Work out how many lines in the entries below include the word "computer". Give nothing but the number.

--- Data for processing ---

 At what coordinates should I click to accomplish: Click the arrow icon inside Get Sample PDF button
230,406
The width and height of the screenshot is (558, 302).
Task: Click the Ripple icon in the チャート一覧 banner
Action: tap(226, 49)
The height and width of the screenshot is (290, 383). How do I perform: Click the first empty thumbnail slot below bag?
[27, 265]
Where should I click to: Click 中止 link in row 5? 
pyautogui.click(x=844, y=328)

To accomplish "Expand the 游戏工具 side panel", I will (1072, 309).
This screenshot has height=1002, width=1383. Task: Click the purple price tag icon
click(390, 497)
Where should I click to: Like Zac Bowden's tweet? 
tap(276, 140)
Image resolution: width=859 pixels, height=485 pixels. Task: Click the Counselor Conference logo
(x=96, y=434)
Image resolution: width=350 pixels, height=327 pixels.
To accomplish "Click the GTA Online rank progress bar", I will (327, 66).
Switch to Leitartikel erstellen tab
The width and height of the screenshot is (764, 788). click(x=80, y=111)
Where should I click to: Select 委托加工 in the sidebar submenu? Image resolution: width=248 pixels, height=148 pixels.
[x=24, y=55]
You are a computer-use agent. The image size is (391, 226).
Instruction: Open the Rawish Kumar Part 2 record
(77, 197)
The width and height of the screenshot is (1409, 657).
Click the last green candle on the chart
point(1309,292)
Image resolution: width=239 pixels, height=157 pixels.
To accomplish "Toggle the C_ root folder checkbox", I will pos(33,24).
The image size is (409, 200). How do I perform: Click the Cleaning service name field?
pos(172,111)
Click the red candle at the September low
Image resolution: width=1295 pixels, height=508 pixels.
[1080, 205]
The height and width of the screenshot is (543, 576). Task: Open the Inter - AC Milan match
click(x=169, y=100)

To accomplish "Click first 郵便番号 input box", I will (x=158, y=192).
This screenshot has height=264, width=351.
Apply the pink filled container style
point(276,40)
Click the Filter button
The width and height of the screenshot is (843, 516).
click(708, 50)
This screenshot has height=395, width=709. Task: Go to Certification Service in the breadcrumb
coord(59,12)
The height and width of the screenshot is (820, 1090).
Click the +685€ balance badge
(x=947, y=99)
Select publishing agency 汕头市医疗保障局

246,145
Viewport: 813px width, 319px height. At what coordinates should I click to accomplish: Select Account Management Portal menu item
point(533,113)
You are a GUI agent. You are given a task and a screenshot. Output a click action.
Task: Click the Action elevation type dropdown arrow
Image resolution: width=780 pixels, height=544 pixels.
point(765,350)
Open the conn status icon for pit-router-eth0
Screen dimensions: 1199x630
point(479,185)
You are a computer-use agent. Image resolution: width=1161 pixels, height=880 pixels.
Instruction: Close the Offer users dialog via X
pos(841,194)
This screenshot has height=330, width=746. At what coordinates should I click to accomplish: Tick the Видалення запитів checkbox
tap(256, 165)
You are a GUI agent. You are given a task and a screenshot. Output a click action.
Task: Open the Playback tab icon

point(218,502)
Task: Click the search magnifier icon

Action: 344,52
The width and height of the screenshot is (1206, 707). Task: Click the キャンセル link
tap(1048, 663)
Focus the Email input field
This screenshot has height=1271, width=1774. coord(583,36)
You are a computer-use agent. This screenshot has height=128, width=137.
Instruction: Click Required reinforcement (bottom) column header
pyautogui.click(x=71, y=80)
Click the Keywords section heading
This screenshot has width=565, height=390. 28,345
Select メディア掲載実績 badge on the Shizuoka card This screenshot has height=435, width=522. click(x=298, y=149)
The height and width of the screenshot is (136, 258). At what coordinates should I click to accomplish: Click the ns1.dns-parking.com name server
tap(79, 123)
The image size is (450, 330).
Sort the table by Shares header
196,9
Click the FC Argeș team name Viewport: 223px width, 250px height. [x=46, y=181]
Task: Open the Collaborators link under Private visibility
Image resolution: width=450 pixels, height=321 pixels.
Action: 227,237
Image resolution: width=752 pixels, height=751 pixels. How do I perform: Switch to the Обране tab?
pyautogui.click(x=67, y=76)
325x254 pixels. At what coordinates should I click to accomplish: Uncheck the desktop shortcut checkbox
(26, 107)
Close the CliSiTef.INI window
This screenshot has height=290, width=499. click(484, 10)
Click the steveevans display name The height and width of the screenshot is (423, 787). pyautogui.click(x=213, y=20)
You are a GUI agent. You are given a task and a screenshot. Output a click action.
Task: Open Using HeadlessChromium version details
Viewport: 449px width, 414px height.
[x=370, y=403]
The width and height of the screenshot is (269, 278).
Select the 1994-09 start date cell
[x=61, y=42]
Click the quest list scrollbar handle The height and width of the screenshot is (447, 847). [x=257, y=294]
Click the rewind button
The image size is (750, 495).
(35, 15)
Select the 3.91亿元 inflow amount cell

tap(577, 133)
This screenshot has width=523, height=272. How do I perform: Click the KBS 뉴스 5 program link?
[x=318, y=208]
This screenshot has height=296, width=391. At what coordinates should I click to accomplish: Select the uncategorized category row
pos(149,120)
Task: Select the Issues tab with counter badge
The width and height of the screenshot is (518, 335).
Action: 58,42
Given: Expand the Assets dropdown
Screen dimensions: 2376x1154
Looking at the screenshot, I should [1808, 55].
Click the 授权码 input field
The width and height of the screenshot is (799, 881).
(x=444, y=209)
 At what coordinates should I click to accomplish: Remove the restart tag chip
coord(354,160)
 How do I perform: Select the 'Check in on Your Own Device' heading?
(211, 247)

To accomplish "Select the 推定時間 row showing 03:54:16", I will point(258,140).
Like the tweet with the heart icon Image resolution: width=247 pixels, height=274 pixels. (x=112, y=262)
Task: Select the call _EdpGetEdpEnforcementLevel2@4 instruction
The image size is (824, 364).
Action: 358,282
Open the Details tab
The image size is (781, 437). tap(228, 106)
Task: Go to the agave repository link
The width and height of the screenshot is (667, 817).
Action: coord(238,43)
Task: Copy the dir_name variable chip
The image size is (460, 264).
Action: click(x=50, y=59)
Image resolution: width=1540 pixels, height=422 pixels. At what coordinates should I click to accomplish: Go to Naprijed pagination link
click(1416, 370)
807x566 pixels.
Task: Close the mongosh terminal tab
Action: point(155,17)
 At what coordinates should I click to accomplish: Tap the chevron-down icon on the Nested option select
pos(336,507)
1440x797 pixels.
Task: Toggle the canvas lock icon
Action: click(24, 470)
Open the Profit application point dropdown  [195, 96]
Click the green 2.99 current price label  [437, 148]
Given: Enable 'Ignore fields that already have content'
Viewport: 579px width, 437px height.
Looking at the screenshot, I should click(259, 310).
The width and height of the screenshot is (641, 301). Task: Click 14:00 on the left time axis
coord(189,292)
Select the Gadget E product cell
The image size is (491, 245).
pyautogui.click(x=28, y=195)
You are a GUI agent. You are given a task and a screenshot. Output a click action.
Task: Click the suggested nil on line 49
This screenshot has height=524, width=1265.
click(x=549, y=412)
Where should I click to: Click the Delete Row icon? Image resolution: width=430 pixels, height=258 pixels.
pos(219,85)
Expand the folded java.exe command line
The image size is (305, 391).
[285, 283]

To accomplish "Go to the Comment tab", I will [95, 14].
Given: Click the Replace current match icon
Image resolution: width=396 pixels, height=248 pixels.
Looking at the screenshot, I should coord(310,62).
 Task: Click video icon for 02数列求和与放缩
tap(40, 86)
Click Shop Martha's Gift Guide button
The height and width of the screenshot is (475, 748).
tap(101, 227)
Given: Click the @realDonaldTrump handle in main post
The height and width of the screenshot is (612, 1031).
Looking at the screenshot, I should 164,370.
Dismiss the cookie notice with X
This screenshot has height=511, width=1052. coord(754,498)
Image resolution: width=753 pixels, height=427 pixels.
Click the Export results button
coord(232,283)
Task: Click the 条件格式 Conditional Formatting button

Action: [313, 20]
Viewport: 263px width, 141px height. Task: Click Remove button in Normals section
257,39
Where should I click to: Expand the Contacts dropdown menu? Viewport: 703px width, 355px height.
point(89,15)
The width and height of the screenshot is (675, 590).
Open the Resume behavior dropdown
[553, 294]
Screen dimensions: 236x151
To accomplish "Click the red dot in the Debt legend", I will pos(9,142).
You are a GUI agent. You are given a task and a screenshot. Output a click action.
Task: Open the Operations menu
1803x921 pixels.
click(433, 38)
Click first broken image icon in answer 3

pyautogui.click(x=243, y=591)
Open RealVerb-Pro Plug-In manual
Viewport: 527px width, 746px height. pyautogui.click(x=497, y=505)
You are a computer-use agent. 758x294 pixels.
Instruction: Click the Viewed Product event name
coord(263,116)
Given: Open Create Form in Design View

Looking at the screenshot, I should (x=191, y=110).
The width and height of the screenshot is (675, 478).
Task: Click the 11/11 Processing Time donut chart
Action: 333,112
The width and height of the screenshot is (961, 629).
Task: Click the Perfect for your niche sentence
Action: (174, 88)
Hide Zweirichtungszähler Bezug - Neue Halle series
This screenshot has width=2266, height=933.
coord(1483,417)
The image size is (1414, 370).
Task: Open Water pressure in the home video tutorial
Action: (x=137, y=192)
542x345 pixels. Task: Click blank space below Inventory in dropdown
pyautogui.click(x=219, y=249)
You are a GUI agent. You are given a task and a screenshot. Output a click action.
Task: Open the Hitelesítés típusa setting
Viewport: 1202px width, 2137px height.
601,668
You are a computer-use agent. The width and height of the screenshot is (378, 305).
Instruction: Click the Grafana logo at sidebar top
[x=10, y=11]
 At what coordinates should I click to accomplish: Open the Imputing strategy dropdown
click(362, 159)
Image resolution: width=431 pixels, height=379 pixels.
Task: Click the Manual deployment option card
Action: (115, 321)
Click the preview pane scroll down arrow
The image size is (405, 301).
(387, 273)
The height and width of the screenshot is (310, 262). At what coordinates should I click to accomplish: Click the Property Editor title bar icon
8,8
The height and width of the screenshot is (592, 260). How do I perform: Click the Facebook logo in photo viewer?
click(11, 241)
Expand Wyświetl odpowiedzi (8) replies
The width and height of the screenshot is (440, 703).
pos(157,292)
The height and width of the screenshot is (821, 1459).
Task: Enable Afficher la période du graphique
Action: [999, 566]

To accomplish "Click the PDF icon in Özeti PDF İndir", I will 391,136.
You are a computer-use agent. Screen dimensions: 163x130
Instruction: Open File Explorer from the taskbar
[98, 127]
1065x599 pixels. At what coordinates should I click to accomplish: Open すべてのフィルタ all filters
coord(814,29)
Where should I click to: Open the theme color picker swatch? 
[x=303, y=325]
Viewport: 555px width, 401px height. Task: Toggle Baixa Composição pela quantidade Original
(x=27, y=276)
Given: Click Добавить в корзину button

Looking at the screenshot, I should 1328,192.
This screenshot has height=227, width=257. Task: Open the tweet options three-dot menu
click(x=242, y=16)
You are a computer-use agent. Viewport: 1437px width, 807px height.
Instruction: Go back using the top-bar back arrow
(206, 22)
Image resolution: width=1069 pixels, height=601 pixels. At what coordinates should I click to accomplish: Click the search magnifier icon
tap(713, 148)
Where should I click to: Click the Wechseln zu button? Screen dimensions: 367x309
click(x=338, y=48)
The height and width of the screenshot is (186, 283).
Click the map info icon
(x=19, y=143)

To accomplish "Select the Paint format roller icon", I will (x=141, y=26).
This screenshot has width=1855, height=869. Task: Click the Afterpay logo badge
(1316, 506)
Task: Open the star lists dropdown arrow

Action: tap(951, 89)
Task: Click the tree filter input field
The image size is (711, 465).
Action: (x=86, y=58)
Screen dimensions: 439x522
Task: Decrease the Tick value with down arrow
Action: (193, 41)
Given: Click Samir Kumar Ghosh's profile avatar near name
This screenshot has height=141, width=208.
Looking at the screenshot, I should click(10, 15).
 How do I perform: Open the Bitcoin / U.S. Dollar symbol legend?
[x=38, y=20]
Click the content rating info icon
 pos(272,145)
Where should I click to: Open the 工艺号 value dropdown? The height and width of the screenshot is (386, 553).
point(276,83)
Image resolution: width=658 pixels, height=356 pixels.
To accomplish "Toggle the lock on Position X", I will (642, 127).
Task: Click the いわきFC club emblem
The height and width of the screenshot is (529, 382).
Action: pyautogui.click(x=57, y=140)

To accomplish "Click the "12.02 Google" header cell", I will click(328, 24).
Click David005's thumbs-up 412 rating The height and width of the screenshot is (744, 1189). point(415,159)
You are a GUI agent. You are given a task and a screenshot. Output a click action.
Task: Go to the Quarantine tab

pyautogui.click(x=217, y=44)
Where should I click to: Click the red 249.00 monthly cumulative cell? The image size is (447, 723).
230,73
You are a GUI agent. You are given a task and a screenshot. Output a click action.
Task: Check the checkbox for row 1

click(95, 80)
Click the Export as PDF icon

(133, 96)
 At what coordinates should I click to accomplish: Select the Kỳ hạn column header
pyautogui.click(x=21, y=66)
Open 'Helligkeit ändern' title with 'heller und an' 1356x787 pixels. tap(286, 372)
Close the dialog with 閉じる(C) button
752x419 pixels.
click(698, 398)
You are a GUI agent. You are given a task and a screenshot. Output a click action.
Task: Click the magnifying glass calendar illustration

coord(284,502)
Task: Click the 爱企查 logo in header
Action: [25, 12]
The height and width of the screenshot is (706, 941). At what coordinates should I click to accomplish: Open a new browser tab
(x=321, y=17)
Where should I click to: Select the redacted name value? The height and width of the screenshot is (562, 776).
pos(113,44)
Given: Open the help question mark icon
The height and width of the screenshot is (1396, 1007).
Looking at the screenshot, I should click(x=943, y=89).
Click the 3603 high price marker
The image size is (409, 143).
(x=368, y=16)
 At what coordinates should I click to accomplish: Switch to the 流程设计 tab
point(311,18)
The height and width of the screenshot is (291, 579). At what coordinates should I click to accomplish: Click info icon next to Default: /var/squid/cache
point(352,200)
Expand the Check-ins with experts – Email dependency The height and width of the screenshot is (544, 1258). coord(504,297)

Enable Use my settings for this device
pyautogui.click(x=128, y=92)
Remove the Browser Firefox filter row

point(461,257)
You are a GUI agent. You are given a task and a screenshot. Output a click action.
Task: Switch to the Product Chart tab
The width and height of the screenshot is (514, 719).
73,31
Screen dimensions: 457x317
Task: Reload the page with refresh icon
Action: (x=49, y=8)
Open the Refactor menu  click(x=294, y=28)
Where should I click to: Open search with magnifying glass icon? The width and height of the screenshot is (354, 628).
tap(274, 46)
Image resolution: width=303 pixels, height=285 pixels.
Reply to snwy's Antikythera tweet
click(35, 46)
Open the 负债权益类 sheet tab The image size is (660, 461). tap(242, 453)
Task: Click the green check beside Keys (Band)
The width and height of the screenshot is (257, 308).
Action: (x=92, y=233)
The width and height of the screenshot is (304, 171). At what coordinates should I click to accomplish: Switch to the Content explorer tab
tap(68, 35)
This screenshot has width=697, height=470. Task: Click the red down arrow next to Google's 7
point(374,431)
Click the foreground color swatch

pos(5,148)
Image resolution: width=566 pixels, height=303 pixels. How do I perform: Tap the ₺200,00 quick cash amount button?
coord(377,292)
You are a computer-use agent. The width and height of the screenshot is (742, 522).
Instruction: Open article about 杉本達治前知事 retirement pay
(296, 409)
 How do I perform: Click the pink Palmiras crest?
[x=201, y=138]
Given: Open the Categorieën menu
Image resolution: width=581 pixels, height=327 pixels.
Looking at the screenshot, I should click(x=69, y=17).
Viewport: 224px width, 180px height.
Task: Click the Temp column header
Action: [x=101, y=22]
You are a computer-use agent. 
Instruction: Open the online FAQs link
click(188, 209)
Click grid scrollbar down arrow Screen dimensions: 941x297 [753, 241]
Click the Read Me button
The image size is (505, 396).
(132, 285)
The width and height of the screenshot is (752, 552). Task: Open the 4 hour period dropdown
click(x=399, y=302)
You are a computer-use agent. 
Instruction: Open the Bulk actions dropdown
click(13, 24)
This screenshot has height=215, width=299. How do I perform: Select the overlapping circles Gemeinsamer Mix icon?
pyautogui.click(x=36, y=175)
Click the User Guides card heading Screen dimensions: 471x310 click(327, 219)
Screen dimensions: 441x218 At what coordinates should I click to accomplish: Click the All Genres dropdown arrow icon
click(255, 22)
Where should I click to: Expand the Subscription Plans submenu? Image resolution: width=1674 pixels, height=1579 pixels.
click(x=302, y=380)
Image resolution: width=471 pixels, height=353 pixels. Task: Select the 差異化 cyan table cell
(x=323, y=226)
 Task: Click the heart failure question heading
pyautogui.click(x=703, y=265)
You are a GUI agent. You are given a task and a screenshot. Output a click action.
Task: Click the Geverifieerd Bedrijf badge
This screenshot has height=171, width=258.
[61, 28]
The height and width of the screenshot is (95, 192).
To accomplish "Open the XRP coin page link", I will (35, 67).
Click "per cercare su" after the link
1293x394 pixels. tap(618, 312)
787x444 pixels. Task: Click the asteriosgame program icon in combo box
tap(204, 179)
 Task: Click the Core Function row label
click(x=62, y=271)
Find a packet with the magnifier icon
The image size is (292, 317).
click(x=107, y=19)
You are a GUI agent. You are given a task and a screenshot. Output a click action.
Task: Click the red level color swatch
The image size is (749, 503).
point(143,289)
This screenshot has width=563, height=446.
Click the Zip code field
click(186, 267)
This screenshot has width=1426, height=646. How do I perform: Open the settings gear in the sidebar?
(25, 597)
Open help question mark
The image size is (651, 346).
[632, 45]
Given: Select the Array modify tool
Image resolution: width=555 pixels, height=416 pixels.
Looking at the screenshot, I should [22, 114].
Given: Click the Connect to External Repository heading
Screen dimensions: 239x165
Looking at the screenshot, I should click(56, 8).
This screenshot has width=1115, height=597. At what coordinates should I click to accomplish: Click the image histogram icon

---

Answer space:
10